Norms for First Pennace Service?

In short: Are there instructions or norms for a First Pennace Service?

Now here’s the story…

My daughter made her First Pennace on Saturday. We homeschool and she gets religion everyday but she was in the parish school for the last 2 years so we decided to let her go thorugh the faith formathin program as a transition to let he be with her class to receive her sacraments. While I know she was well prepared and have no issue with how the actual sacrament was administered, I took issue with the actual service itself. As a parents, my wife and really felt disconnected and what there was of a service was not well prepared and chaotic at times.

First let me start off that our parish Masses are very vell done and reverent. Our pastor is very traditional but somewhat of a “one man show.” Now, there was a rehearsal for this the week before that my wife attended. That consisted of the pastor talking to the children and parents and not much else. There was no actual practice or the next week. Father mentioned the “song” that the children usually sing and he apparently was met with a blank look from the coordinator who had no idea what he was talking about. He then instructed her that they will learn “the song” for the next week. From what my daughter sauid, they listened to a “song” on a CD in class that SUnday but she didn’t remember what it was called or the words.

We arrived about 10-15 mins before the service on Saturday and there were groups of parents sitting in various areas of the church. The children were instructed to sit all together in the front but in no particular order. One of the teachers was passing out handouts with the “song” lyrics on it and ran out just before she got to us. She apologized and said that she didn’t know that father wanted her to make enough copies for everyone.

Father came out about 5 minutes to nine and announced that the children were going to practice their “song.” I think this was news to the organist as he tried his best to go along with it. Needless to say we sat there whil they practiced this song all while there were still kids straggeling in. When tehr were don practicing, we then all stoof up and sang the “song” and were instructed to it down. Father addressed the children for a bit, then had them repeat a response to a prayer (that they never learned or practiced). We all said the Our Father and then the 3 priests went into their confessionals and the teachers began hearding the children to the confessionals. When they were done, they were to say their pennace, light a candle in front of the sanctuary, and then they could leave.

As parents that go to Mass each week and participate in the parish, we felt uncomfortable. I can’t imagine the how parent who doesn’t normally attend felt. This is the first one of these I’ve attended since my own and my memory of that is vague. Is there a proper way to do this or is the service up to the pastor?

A group “First Penence Service” is neither a requirement or necessary, the proper reception of the Sacrament individually is. However no one ever records the reception of the Sacrament in any way.

my bet is the priest sprang the whole idea on the DRE at the last minute, I just giggle at the idea of getting an organist (he is over 80) to church early Saturday morning.

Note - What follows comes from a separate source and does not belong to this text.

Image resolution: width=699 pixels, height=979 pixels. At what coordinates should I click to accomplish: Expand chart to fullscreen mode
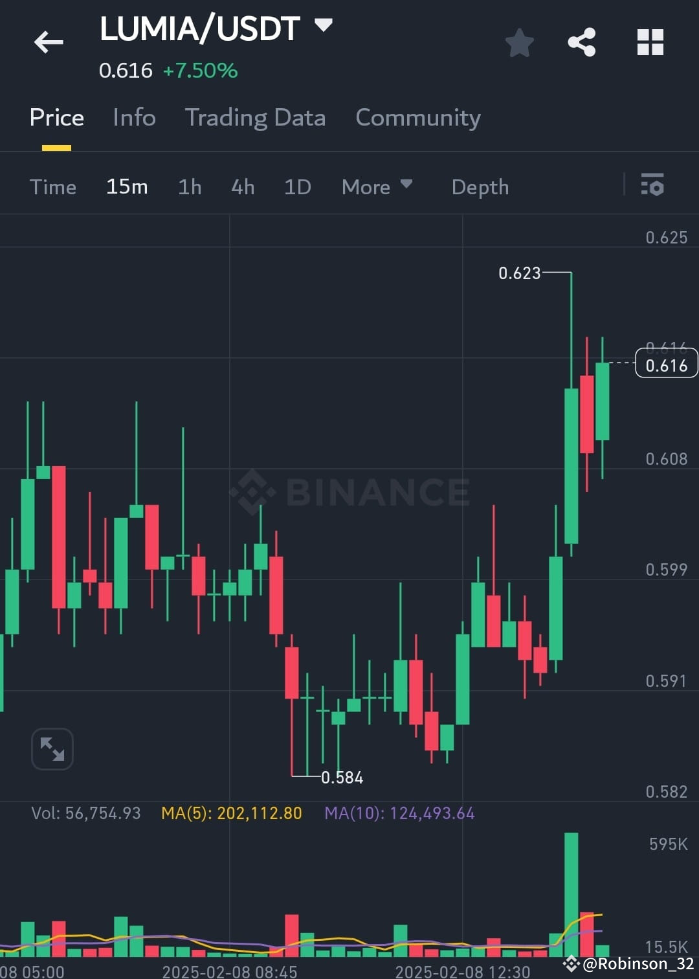tap(52, 748)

please cut some slack here. In the past our pastor has not wanted any kind of service, he just wants to start hearing confessions from children who have been well prepared by catechists and parents. so we get a visiting priest while Father is ill, who wants to preach first, lead them in an examination of conscience and so forth. His words were very well addressed to the age group, but w/o a hint of pre-warning for the catechists in charge. I am sure I looked clueless trying to get things organized the way he wanted. we already had our retreat the week before 1st confession where we did what normally happens at a communal penance service (w/o confession) and instruct the parents to go home and finish final preparation with the children and bring them back the next Saturday morning.

there is no “norm” it is not required for first confession. If a parish has a communal penance service as in the second form of the new rite, that is fine, but it does not go so far as to mandate songs, prayers, readings etc.

As far as the song sheets I would have quickly made copies for the number of candidates, since it was “their” song, and not have made any for parents, who probably scarfed up the copies your DRE had made. Same as “handouts” for the retreat, I make one for each family, not each person, but always run out because some people bring 4-5 family members and take one for each.

“First Penance” is becoming too big a deal. We even have parents taking pictures of their kids going into the confessional. When I made my first penance we just walked from class to the church and put on a line. No prayers, no readings, no singing, no big deal. It is interesting that despite the big production some DREs make of first penance, for many, they don’t see a confessional again until they are ready for Confirmation.

The celebration of the Sacrament is always a private matter. The penence service is a different thing.

Its been three years, but I don’t remember my daughter’s first reconciliation being a big deal. Just a short talk by the priest and they said some prayers together, but it was mostly an individual event. My memory is more that it was a recognition of the event, not an actual service.